___ TEXTE FOURNI
Début décembre, la Task Force chargée d’établir la stratégie de vaccination, dans un contexte de disponibilité limitée (d’autres vaccins vont arriver sur le marché), désignait les résidents (et le personnel) des maisons de repos et de soins comme bénéficiaires des premières doses. Le gouvernement a suivi cette option, en s’appuyant sur les recommandations, dans le même sens, du Comité consultatif de bioéthique. Dans un avis rendu le 11 décembre, le Comité a établi une échelle de priorisation éthique des bénéficiaires du vaccin anti-Covid-19. Les personnes âgées résidant en institution y sont placées en première position.
La vaccination a donc démarré mardi, comme programmé, dans les institutions pour aînés. Ce qui a valu au ministre de la Santé, Frank Vandenbroucke (SP.A) un courrier de plusieurs dizaines de médecins, responsables d’hôpitaux, infirmiers… estimant qu’il était "indispensable de protéger également les combattants de première ligne au contact du Covid" et de "pouvoir vacciner ces soignants prioritairement".
"Une réflexion très approfondie"
______
PROBLÈME À RÉSOUDRE:
Citez mot pour mot le passage du texte sur la vaccination, de « Début décembre, la » à « en première position. ».
___ DONNÉES ENREGISTRÉES
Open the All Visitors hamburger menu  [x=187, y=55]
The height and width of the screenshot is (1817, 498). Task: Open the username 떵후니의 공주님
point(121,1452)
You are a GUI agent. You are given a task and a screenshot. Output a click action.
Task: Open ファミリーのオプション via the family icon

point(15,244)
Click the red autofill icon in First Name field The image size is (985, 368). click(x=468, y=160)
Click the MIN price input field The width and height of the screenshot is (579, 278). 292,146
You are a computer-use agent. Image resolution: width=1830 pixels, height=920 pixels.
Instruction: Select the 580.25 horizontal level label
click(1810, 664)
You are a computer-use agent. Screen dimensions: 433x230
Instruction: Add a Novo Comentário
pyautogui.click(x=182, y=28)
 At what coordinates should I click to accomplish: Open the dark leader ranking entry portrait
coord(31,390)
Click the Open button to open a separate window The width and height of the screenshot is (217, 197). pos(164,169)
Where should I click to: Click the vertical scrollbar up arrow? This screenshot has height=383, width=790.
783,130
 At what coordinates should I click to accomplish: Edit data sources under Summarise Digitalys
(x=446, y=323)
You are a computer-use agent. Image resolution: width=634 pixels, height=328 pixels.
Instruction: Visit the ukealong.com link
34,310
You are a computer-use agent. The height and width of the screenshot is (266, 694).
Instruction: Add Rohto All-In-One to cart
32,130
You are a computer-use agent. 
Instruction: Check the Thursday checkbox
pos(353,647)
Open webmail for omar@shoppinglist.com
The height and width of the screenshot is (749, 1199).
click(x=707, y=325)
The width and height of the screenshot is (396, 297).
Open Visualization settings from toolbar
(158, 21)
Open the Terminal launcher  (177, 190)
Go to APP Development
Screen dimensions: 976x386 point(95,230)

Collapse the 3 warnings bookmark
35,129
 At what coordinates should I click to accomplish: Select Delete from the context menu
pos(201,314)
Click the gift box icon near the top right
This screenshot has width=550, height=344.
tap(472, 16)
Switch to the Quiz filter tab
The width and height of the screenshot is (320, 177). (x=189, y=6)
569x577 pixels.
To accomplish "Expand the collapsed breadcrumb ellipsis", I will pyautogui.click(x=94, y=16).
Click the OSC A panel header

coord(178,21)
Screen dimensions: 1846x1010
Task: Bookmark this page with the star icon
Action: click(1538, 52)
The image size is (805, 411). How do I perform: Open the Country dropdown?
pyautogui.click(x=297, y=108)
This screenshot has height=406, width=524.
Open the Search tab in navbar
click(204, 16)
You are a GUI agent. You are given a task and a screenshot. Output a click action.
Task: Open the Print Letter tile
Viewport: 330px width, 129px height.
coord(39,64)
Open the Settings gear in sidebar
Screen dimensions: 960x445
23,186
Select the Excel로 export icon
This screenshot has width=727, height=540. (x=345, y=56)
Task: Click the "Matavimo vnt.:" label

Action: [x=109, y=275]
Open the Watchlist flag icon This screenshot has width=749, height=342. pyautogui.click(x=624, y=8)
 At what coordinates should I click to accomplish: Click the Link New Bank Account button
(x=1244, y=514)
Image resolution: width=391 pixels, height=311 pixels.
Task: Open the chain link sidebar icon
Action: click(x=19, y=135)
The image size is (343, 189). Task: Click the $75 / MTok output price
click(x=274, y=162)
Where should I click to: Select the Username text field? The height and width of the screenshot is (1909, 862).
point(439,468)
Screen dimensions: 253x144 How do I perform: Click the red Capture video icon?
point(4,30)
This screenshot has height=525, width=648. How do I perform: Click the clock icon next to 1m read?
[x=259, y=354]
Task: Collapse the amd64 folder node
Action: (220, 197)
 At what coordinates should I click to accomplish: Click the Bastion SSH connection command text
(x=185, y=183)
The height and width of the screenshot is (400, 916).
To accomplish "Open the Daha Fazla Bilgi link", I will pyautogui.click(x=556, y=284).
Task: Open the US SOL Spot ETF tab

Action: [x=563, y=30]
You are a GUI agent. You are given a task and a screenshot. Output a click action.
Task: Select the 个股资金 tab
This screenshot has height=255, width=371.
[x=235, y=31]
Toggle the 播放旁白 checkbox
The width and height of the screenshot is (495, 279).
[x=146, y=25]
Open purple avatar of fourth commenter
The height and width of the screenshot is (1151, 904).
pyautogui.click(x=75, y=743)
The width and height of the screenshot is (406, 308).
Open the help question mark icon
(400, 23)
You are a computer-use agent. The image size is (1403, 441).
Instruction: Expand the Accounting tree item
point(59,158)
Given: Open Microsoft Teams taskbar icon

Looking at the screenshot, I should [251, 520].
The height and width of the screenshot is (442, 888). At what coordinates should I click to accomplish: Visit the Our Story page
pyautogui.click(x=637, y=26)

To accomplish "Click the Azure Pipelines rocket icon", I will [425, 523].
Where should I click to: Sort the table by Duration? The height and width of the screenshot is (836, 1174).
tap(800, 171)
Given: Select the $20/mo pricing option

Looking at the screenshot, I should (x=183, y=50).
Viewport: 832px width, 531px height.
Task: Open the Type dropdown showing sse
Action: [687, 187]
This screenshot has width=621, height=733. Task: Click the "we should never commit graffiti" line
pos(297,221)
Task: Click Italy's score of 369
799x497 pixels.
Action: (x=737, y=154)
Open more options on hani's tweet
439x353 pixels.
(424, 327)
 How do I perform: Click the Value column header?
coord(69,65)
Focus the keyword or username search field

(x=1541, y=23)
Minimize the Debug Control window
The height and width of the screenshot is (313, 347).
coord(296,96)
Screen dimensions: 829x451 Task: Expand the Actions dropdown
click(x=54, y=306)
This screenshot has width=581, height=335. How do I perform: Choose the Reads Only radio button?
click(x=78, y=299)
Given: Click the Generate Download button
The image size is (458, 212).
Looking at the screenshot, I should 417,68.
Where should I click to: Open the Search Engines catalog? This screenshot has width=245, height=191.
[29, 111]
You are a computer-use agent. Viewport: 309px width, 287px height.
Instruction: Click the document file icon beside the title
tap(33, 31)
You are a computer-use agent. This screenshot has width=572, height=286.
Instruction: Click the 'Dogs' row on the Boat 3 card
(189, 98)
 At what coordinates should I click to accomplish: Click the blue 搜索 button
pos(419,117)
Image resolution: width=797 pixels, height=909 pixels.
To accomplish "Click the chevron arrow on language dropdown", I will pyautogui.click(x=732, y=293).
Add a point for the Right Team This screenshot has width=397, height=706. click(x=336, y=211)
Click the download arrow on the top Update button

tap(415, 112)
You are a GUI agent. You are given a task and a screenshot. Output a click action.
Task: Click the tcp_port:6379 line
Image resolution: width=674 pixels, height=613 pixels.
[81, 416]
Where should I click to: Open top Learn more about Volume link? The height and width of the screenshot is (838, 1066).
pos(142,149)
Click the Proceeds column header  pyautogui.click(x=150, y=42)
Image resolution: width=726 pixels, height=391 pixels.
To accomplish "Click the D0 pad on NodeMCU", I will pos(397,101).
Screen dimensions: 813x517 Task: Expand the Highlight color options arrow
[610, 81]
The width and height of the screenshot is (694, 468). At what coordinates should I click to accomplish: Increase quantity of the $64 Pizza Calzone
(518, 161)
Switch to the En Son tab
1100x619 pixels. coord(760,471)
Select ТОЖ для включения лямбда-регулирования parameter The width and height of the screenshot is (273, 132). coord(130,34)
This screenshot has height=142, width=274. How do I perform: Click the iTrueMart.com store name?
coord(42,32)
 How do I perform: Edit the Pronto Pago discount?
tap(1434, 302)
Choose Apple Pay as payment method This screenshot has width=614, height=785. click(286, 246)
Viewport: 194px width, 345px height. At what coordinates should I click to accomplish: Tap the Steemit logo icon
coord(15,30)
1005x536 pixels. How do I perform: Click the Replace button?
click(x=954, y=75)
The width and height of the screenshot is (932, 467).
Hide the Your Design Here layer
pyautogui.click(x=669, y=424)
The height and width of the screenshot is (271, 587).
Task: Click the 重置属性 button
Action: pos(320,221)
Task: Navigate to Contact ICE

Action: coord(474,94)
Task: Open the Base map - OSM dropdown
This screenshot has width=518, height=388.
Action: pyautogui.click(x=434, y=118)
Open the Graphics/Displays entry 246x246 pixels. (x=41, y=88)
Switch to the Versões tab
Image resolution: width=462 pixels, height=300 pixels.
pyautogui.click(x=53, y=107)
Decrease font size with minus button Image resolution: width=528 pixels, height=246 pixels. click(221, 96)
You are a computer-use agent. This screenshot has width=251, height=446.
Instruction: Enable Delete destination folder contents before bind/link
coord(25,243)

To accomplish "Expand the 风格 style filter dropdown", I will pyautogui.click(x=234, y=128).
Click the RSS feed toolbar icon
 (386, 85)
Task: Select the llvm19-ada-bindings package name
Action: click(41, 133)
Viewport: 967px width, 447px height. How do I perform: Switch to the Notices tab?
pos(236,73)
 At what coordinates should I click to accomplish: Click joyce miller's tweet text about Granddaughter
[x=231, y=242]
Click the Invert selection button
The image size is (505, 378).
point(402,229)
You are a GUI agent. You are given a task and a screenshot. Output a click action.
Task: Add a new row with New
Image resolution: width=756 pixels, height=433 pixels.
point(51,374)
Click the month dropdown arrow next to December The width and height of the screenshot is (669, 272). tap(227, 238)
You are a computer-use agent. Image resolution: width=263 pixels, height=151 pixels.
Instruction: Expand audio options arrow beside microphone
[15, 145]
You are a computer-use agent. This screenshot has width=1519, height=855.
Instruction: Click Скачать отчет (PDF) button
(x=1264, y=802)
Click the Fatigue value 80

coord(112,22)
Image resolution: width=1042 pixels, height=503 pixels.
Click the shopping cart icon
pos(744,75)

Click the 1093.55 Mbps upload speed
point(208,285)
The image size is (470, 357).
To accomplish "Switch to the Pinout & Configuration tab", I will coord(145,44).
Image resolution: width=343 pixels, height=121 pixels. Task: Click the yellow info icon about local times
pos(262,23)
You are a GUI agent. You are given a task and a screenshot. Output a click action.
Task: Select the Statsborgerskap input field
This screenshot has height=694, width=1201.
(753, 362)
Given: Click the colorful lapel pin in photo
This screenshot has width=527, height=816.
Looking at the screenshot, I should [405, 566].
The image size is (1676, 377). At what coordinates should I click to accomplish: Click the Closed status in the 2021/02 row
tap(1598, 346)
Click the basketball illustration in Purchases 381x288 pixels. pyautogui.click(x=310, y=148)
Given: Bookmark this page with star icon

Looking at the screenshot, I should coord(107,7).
______
SOLUTION DU PROBLÈME:
Début décembre, la Task Force chargée d’établir la stratégie de vaccination, dans un contexte de disponibilité limitée (d’autres vaccins vont arriver sur le marché), désignait les résidents (et le personnel) des maisons de repos et de soins comme bénéficiaires des premières doses. Le gouvernement a suivi cette option, en s’appuyant sur les recommandations, dans le même sens, du Comité consultatif de bioéthique. Dans un avis rendu le 11 décembre, le Comité a établi une échelle de priorisation éthique des bénéficiaires du vaccin anti-Covid-19. Les personnes âgées résidant en institution y sont placées en première position.